### INSTRUCTIONS FOR THE TASK
Among the following entries, how many lines hold the string "computer"? State only the number.

[Extracted records]
"""
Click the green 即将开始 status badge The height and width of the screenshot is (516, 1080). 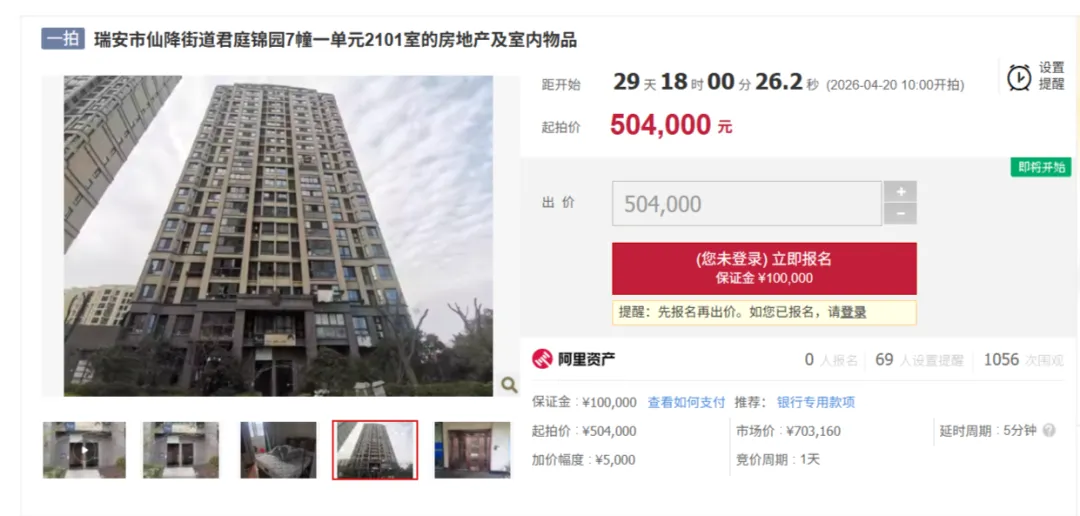pos(1041,167)
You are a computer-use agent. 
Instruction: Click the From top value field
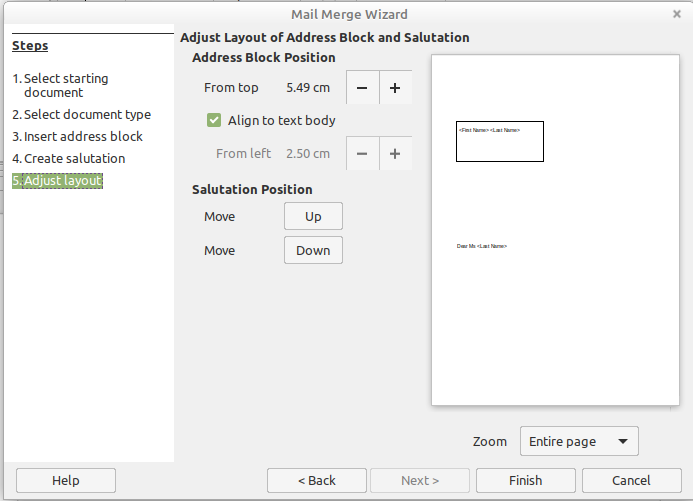point(308,87)
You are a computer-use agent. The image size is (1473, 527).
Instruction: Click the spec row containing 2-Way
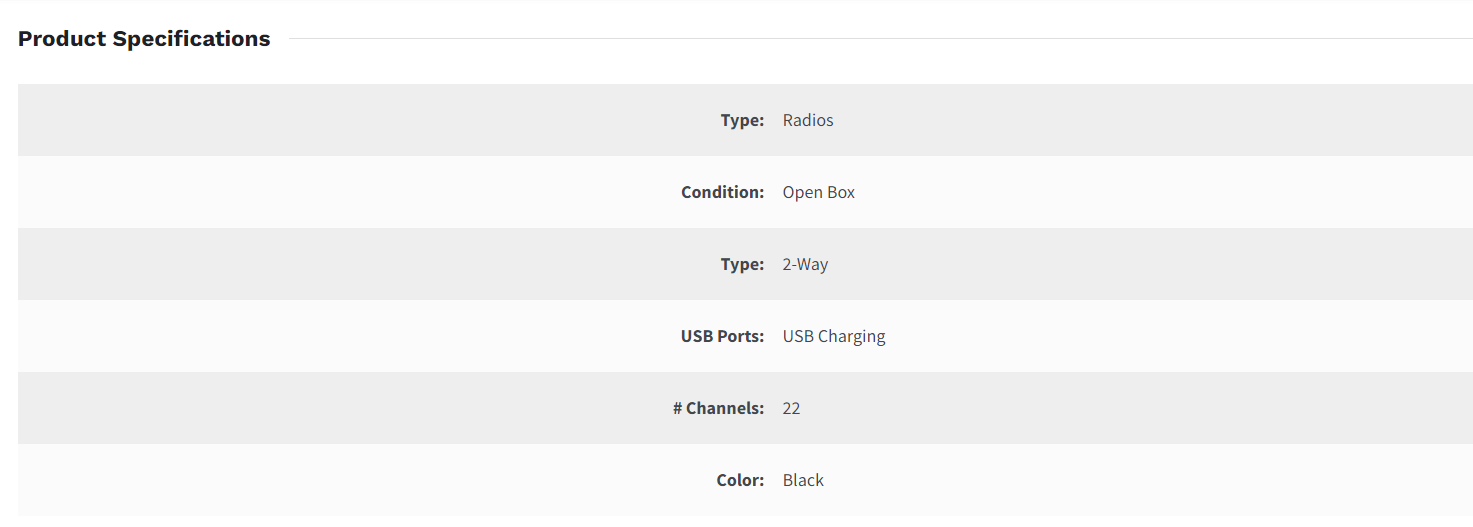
"""
### REPLY
2